Does for Chronicle Map the difference exist, i.e. does Chronicle Map store byte values as 8 bits or still use 32?
Same question if byte is an object property.
In primitive map implementations (fastutil, koloboke, gs, hppc) byte
values are implemented as a separate byte[]
array, so they actually take only 1 byte. If a byte
is a field of another on-heap Java object (which is a Map value), indeed, the object size is rounded up to 8-byte boundary, so a single byte
field could "take" 8 bytes. But more often, it "takes" 0 bytes, because the field is placed in the already existing alignment holes.

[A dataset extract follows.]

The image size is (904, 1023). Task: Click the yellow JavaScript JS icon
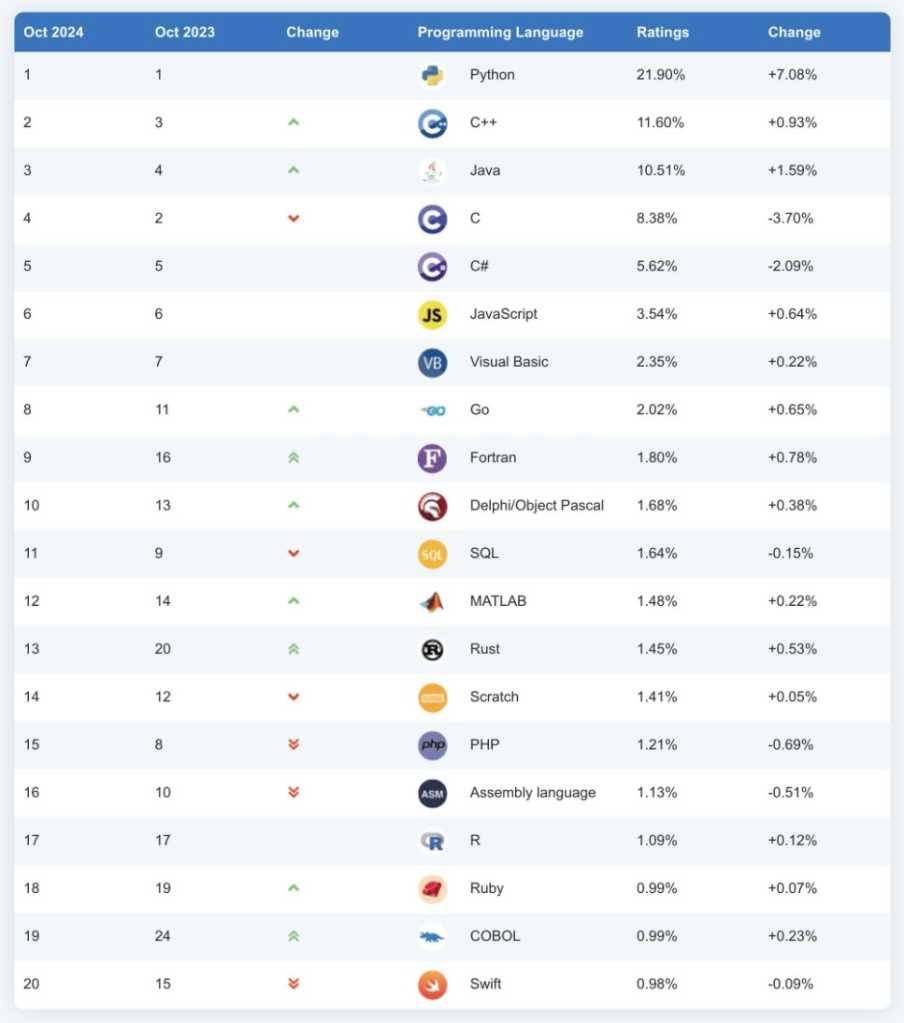[x=432, y=315]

For Chronicle Map, a value could freely be 1 byte in size. (And even 0 bytes, this is how ChronicleSet
is currently implmeneted -- a ChronicleMap
with 0-byte dummy values.) This is true for all Chronicle Map versions (2, 3).

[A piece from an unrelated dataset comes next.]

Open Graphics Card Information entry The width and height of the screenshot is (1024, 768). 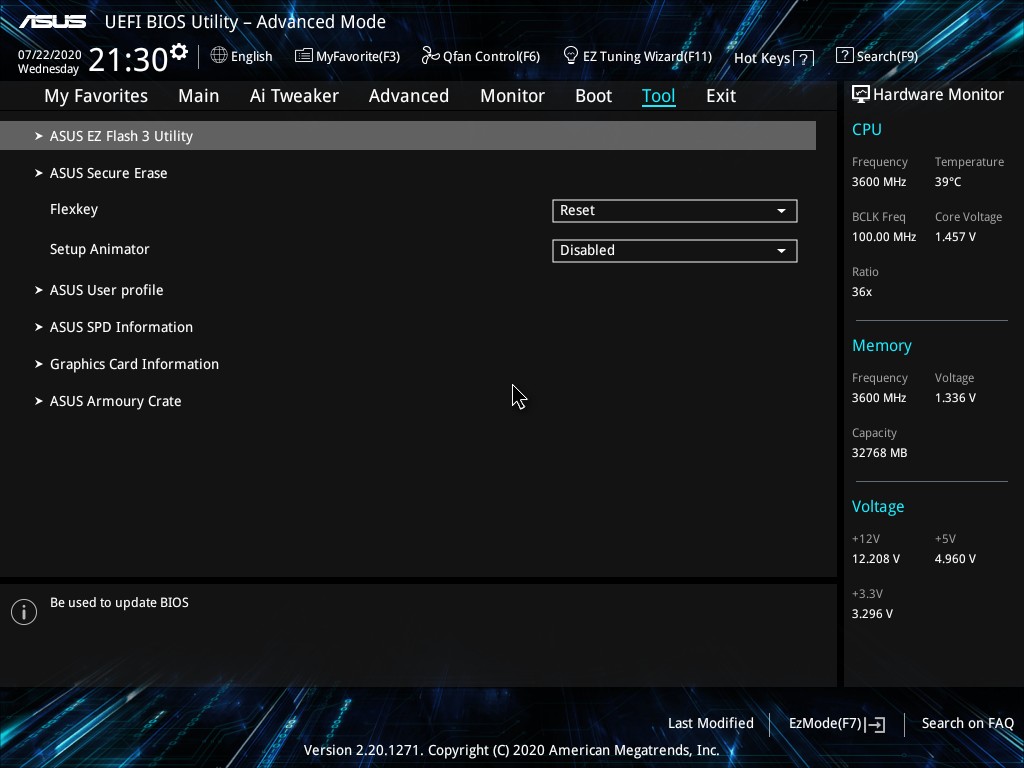(134, 364)
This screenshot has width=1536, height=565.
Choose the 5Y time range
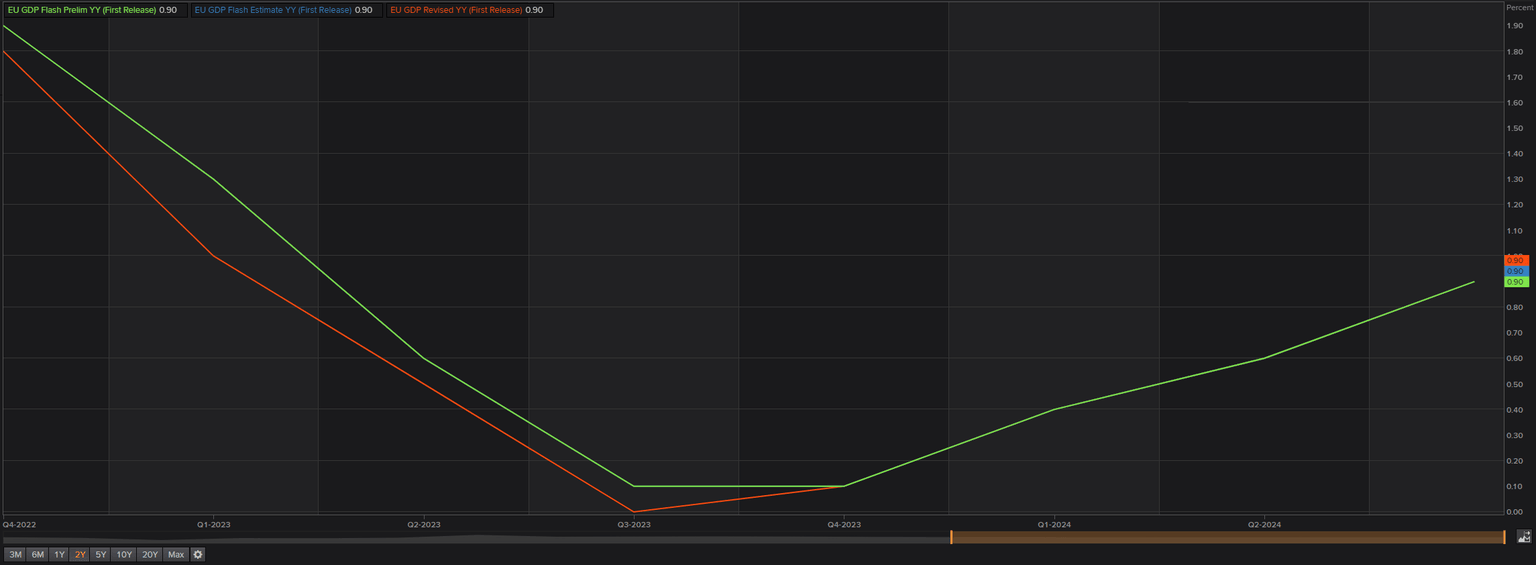pyautogui.click(x=101, y=554)
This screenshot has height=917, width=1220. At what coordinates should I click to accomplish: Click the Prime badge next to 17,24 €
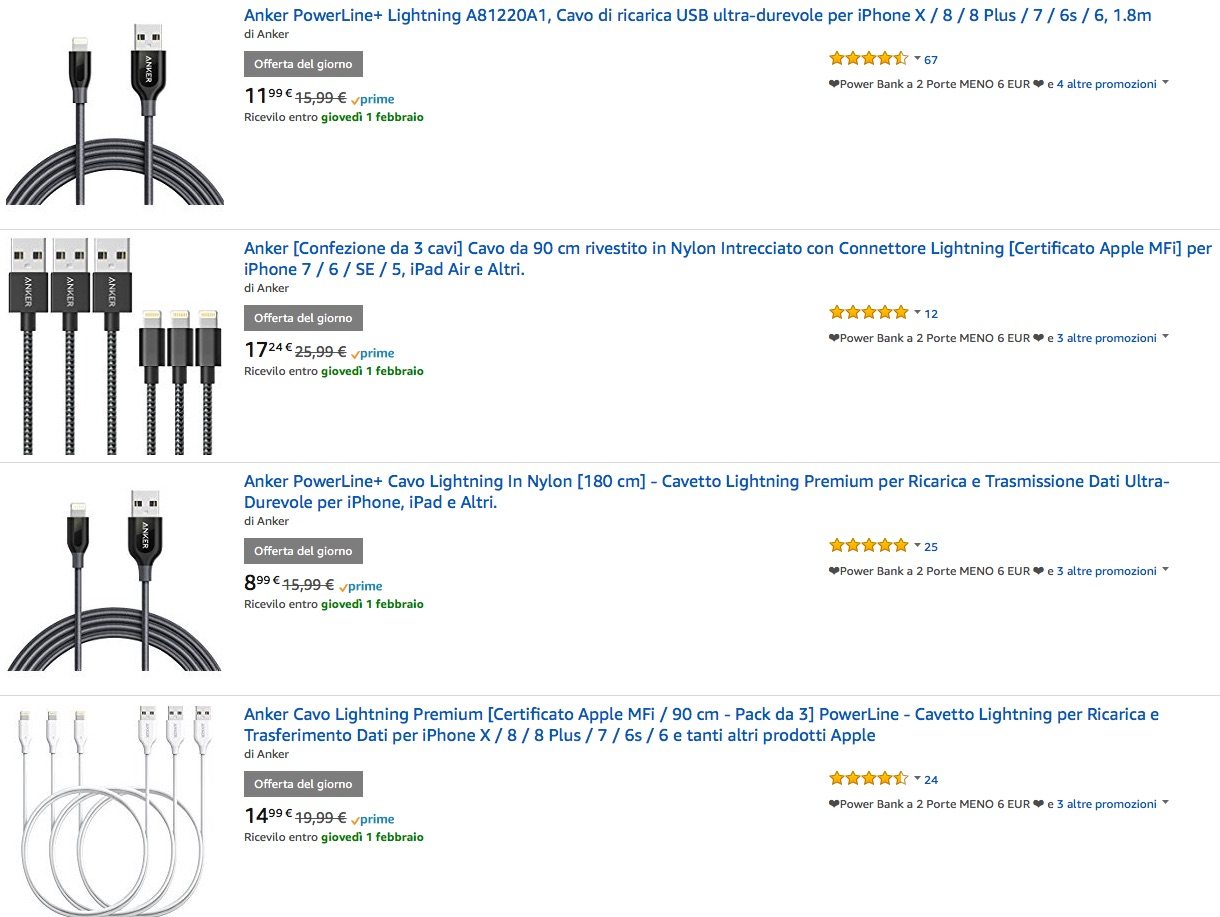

Edit -- answer to the comment.
If you have a constantly sized structure e. g. 6 byte fields, easiest and efficient way - to use data value generation mechanishm:
interface MyValue {
byte getA(); void setA(byte a);
byte getB(); void setB(byte b);
byte getC(); void setC(byte c);
byte getD(); void setD(byte d);
byte getE(); void setE(byte e);
byte getF(); void setF(byte f);
}
map = ChronicleMapBuilder.of(Key.class, MyValue.class).entries(1000).create();
// Chronicle Map 2 syntax
MyValue value = DataValueClasses.newDirectReference(MyValue.class);
try (Closeable handle = map.getUsingLocked(key, value)) {
// access the value here
System.out.println(value);
}
// Chronicle Map 3 syntax
try (ExternalMapQueryContext<Key, MyValue, ?> q = map.queryContext(key)) {
// if not sure the key is present in the map, check q.entry() != null
MyValue value = q.entry().value().get();
// access the value here
System.out.println(value);
}
It will take exactly 6 bytes per value.